Russia’s Submarine-Launched Bulava ICBM Enters Service


Russia has officially put into service its Bulava intercontinental ballistic missile, a crucial update to its nuclear capabilities. According to state media, this move was formalised in a decree issued on May 7, coinciding with President Vladimir Putin’s commencement of a new six-year term.

The Bulava missile is submarine-launched and is a significant component of Russia’s strategy to modernise its nuclear arsenal.

The missile’s adoption was confirmed by its chief designer, Yuri Solomonov, during an announcement covered by the TASS news agency.

Solomonov, who is associated with the Moscow Institute of Thermal Engineering—a key player in Russia’s missile development, including the Topol-M and Yars missiles—stressed the importance of the Bulava in Russia’s defence strategy.

Developed from a program that began in the 1990s, the Bulava missile is designed to be equipped on Russia’s Borei-class submarines.

Recently, in November, the defence ministry reported a successful test launch of the Bulava from one of these submarines. Launched underwater in the White Sea, the missile traveled thousands of kilometres to strike a designated target on the Kamchatka peninsula.

Nitin A Gokhale WhatsApp Channel

The operational capability of the Bulava enhances the strategic reach of Russia’s Northern and Pacific fleets, which now include seven Borei-class submarines, each armed with 16 Bulava missiles.

The significance of this development is underscored by ongoing tensions with the West.

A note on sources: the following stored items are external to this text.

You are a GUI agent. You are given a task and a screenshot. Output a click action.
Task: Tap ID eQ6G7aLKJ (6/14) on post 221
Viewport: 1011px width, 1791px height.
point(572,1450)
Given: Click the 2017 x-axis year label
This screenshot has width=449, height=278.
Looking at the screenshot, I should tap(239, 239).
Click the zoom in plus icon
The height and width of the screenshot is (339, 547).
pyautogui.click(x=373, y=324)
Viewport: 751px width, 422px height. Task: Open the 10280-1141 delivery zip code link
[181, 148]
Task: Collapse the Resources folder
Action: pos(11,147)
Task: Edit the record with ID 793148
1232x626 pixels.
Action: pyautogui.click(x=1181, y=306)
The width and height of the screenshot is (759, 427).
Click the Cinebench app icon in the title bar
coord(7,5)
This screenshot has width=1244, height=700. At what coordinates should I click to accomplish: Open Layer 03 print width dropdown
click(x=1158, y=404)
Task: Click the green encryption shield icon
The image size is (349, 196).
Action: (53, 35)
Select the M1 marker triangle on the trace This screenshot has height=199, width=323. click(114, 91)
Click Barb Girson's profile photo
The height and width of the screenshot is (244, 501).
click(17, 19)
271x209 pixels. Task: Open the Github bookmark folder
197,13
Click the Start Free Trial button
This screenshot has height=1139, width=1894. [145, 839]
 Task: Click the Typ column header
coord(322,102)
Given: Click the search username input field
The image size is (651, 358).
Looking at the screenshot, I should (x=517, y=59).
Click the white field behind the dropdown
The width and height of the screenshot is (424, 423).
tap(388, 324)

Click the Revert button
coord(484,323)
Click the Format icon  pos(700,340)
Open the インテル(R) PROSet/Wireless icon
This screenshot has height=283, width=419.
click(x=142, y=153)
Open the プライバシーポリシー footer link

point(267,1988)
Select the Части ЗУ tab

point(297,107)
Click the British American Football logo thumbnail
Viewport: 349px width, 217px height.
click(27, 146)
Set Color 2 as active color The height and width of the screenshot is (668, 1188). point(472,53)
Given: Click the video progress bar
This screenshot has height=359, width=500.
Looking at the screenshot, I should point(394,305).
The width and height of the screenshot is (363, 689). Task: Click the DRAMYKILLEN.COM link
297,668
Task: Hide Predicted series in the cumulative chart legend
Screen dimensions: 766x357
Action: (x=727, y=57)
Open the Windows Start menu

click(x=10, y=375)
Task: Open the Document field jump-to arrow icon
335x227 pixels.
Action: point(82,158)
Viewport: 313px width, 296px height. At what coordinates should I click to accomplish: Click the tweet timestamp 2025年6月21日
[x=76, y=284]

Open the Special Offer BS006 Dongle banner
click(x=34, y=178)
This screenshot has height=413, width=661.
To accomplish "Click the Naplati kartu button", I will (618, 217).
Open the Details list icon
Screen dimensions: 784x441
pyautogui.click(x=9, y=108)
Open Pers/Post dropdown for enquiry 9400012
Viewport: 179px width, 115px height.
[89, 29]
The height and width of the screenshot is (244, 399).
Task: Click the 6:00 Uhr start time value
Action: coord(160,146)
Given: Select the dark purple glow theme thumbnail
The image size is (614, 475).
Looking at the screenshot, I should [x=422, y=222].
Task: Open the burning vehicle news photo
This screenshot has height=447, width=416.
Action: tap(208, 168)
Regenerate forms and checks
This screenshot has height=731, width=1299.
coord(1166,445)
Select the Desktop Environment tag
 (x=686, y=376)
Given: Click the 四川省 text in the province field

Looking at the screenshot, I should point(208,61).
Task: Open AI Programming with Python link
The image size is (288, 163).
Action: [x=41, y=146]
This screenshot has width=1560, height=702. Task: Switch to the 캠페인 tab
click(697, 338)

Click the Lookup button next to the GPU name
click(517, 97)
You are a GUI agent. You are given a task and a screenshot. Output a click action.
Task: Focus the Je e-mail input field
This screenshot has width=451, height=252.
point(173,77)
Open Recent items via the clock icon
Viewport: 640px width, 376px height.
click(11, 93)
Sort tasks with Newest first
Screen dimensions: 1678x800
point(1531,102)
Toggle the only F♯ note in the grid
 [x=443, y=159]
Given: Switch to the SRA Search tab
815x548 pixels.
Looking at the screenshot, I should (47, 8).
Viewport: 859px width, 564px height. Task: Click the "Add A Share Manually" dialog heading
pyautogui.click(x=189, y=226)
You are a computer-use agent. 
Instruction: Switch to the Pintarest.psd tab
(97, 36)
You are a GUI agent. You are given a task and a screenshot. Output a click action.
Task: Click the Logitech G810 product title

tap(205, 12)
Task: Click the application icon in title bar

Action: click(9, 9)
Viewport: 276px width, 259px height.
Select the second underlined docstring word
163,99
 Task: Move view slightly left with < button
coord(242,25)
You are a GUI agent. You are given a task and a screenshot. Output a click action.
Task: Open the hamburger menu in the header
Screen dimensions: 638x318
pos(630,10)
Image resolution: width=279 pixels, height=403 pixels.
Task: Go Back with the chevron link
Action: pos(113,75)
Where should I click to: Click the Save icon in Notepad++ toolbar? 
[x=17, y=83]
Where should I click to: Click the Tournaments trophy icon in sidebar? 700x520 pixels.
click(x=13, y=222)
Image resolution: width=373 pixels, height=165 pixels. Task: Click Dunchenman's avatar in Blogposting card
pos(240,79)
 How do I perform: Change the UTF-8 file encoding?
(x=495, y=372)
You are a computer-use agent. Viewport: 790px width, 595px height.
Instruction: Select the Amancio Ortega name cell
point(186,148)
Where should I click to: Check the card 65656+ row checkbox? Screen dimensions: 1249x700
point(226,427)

President Putin has explicitly warned that NATO intervention in Ukraine could escalate to a nuclear conflict.

He has reassured, however, that while he does not see the U.S. “rushing” towards this scenario, Russia’s nuclear forces are technically prepared.

The Missile Defense Project at the Washington-based Centre for Strategic and International Studies notes that the Bulava missile can travel up to 8,300 km (approximately 5,160 miles) and is capable of carrying up to 10 multiple independently targetable re-entry vehicles (MIRVs).

These MIRVs allow it to deliver nuclear warheads to several targets simultaneously, highlighting its strategic importance in global defence architecture.